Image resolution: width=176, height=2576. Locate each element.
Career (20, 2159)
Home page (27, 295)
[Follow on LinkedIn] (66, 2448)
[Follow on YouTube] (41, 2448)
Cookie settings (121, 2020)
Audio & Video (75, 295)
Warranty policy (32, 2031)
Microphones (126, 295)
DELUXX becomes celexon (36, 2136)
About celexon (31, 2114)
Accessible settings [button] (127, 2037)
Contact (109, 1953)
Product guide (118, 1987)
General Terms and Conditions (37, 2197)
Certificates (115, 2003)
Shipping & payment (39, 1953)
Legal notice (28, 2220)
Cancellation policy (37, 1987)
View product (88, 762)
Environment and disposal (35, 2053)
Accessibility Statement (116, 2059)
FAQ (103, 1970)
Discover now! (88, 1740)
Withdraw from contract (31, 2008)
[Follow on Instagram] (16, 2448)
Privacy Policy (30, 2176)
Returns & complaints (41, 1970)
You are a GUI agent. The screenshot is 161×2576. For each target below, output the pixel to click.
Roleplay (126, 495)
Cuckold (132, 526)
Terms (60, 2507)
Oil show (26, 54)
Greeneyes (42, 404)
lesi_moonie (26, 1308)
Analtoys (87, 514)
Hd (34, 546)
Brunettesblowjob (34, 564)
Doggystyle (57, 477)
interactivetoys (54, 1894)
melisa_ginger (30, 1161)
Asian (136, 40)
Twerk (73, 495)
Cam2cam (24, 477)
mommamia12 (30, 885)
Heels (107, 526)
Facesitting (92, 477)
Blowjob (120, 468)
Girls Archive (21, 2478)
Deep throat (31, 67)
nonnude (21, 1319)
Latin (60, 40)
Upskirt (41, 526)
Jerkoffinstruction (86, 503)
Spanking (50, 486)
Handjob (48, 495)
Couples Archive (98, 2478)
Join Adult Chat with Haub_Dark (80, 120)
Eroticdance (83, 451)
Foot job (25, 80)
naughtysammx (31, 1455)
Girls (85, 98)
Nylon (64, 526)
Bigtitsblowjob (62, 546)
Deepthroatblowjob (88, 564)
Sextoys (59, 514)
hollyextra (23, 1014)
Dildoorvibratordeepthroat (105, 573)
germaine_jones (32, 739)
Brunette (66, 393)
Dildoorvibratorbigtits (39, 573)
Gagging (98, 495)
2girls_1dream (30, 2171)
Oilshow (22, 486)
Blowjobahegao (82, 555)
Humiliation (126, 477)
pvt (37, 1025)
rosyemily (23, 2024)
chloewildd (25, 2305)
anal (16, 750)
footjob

● Work item: State the number of lines in the records that hold the string "Terms", and add nothing.

● Solved problem: 2